▶ [WORK TO COMPLETE]: Below are some records; output all of them exactly.

[Collected data entries]
Start of Block

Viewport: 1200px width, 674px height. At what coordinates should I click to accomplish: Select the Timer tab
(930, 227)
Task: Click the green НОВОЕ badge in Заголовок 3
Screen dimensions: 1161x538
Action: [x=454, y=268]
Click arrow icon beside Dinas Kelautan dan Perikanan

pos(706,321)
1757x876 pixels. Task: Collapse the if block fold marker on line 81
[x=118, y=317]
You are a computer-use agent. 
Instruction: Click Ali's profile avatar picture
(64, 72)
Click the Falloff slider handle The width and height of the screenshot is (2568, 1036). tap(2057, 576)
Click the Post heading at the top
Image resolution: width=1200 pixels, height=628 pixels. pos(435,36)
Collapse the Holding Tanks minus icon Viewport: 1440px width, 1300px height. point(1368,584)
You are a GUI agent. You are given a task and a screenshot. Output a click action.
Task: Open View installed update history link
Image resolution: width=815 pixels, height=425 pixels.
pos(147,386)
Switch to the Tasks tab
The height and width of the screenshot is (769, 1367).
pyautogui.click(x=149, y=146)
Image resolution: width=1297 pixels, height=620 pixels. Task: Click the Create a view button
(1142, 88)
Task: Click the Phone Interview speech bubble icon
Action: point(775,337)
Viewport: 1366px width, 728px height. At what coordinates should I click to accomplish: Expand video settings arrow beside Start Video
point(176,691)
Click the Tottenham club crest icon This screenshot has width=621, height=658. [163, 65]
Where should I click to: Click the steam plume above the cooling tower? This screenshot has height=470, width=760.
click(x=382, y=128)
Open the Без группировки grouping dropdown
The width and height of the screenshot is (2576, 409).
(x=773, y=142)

End of Block

▶ [RESULT FOR THIS TASK]:
Viewport: 1200px width, 674px height. At what coordinates should I click to accomplish: Select the Timer tab
(930, 227)
Task: Click the green НОВОЕ badge in Заголовок 3
Screen dimensions: 1161x538
Action: [x=454, y=268]
Click arrow icon beside Dinas Kelautan dan Perikanan

pos(706,321)
1757x876 pixels. Task: Collapse the if block fold marker on line 81
[x=118, y=317]
You are a computer-use agent. 
Instruction: Click Ali's profile avatar picture
(64, 72)
Click the Falloff slider handle The width and height of the screenshot is (2568, 1036). tap(2057, 576)
Click the Post heading at the top
Image resolution: width=1200 pixels, height=628 pixels. pos(435,36)
Collapse the Holding Tanks minus icon Viewport: 1440px width, 1300px height. point(1368,584)
You are a GUI agent. You are given a task and a screenshot. Output a click action.
Task: Open View installed update history link
Image resolution: width=815 pixels, height=425 pixels.
pos(147,386)
Switch to the Tasks tab
The height and width of the screenshot is (769, 1367).
pyautogui.click(x=149, y=146)
Image resolution: width=1297 pixels, height=620 pixels. Task: Click the Create a view button
(1142, 88)
Task: Click the Phone Interview speech bubble icon
Action: point(775,337)
Viewport: 1366px width, 728px height. At what coordinates should I click to accomplish: Expand video settings arrow beside Start Video
point(176,691)
Click the Tottenham club crest icon This screenshot has width=621, height=658. [163, 65]
Where should I click to: Click the steam plume above the cooling tower? This screenshot has height=470, width=760.
click(x=382, y=128)
Open the Без группировки grouping dropdown
The width and height of the screenshot is (2576, 409).
(x=773, y=142)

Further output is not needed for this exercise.